++++ Supplied data
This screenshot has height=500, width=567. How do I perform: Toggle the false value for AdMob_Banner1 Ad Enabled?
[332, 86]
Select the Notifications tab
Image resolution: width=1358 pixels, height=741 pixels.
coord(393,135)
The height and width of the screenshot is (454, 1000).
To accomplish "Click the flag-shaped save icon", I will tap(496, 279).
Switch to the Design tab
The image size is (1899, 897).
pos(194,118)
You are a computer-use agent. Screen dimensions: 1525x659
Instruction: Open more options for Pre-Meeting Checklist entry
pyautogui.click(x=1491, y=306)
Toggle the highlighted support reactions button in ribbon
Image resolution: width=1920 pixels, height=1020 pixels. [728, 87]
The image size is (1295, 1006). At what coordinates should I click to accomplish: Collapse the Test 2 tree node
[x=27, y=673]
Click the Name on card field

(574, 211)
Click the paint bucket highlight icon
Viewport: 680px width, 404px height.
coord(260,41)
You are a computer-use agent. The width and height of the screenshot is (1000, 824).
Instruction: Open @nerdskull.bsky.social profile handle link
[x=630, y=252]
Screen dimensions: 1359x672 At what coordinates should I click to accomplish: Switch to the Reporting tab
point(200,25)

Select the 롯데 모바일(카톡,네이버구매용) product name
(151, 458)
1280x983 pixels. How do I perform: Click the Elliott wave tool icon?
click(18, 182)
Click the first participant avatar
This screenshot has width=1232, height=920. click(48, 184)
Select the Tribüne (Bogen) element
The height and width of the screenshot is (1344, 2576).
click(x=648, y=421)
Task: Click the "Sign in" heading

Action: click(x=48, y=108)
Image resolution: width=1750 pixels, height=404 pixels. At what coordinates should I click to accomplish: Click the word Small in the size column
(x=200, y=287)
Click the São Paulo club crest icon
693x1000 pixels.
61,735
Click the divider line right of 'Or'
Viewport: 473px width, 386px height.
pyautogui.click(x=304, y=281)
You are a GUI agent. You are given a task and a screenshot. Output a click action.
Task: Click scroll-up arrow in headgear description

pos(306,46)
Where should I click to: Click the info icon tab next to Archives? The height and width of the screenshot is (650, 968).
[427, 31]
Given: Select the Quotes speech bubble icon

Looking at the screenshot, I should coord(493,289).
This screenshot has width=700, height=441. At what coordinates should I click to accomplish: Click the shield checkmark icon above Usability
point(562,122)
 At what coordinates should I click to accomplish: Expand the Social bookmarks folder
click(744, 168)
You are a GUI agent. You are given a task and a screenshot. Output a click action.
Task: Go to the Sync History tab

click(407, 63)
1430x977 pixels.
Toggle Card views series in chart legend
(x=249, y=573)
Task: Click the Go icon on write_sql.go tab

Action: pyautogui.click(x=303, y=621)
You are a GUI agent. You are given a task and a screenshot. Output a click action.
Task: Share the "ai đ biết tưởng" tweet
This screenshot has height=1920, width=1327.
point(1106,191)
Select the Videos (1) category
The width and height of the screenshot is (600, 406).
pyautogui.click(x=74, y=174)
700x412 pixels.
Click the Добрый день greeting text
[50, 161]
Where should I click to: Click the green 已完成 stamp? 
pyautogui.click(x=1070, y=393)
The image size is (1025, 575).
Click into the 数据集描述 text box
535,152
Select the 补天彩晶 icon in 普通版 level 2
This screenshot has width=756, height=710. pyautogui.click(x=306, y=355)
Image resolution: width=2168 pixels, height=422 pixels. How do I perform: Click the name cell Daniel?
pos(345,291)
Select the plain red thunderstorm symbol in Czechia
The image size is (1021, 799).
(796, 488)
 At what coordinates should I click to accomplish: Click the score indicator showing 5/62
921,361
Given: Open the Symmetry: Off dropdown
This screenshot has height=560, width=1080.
++++++++
§ **Task requirements**:
Print the listing exactly. Every line must match.

§ **Solution to the problem**:
This screenshot has height=500, width=567. How do I perform: Toggle the false value for AdMob_Banner1 Ad Enabled?
[332, 86]
Select the Notifications tab
Image resolution: width=1358 pixels, height=741 pixels.
coord(393,135)
The height and width of the screenshot is (454, 1000).
To accomplish "Click the flag-shaped save icon", I will tap(496, 279).
Switch to the Design tab
The image size is (1899, 897).
pos(194,118)
You are a computer-use agent. Screen dimensions: 1525x659
Instruction: Open more options for Pre-Meeting Checklist entry
pyautogui.click(x=1491, y=306)
Toggle the highlighted support reactions button in ribbon
Image resolution: width=1920 pixels, height=1020 pixels. [728, 87]
The image size is (1295, 1006). At what coordinates should I click to accomplish: Collapse the Test 2 tree node
[x=27, y=673]
Click the Name on card field

(574, 211)
Click the paint bucket highlight icon
Viewport: 680px width, 404px height.
coord(260,41)
You are a computer-use agent. The width and height of the screenshot is (1000, 824).
Instruction: Open @nerdskull.bsky.social profile handle link
[x=630, y=252]
Screen dimensions: 1359x672 At what coordinates should I click to accomplish: Switch to the Reporting tab
point(200,25)

Select the 롯데 모바일(카톡,네이버구매용) product name
(151, 458)
1280x983 pixels. How do I perform: Click the Elliott wave tool icon?
click(18, 182)
Click the first participant avatar
This screenshot has width=1232, height=920. click(48, 184)
Select the Tribüne (Bogen) element
The height and width of the screenshot is (1344, 2576).
click(x=648, y=421)
Task: Click the "Sign in" heading

Action: click(x=48, y=108)
Image resolution: width=1750 pixels, height=404 pixels. At what coordinates should I click to accomplish: Click the word Small in the size column
(x=200, y=287)
Click the São Paulo club crest icon
693x1000 pixels.
61,735
Click the divider line right of 'Or'
Viewport: 473px width, 386px height.
pyautogui.click(x=304, y=281)
You are a GUI agent. You are given a task and a screenshot. Output a click action.
Task: Click scroll-up arrow in headgear description

pos(306,46)
Where should I click to: Click the info icon tab next to Archives? The height and width of the screenshot is (650, 968).
[427, 31]
Given: Select the Quotes speech bubble icon

Looking at the screenshot, I should coord(493,289).
This screenshot has width=700, height=441. At what coordinates should I click to accomplish: Click the shield checkmark icon above Usability
point(562,122)
 At what coordinates should I click to accomplish: Expand the Social bookmarks folder
click(744, 168)
You are a GUI agent. You are given a task and a screenshot. Output a click action.
Task: Go to the Sync History tab

click(407, 63)
1430x977 pixels.
Toggle Card views series in chart legend
(x=249, y=573)
Task: Click the Go icon on write_sql.go tab

Action: pyautogui.click(x=303, y=621)
You are a GUI agent. You are given a task and a screenshot. Output a click action.
Task: Share the "ai đ biết tưởng" tweet
This screenshot has height=1920, width=1327.
point(1106,191)
Select the Videos (1) category
The width and height of the screenshot is (600, 406).
pyautogui.click(x=74, y=174)
700x412 pixels.
Click the Добрый день greeting text
[50, 161]
Where should I click to: Click the green 已完成 stamp? 
pyautogui.click(x=1070, y=393)
The image size is (1025, 575).
Click into the 数据集描述 text box
535,152
Select the 补天彩晶 icon in 普通版 level 2
This screenshot has width=756, height=710. pyautogui.click(x=306, y=355)
Image resolution: width=2168 pixels, height=422 pixels. How do I perform: Click the name cell Daniel?
pos(345,291)
Select the plain red thunderstorm symbol in Czechia
The image size is (1021, 799).
(796, 488)
 At what coordinates should I click to accomplish: Click the score indicator showing 5/62
921,361
Given: Open the Symmetry: Off dropdown
This screenshot has height=560, width=1080.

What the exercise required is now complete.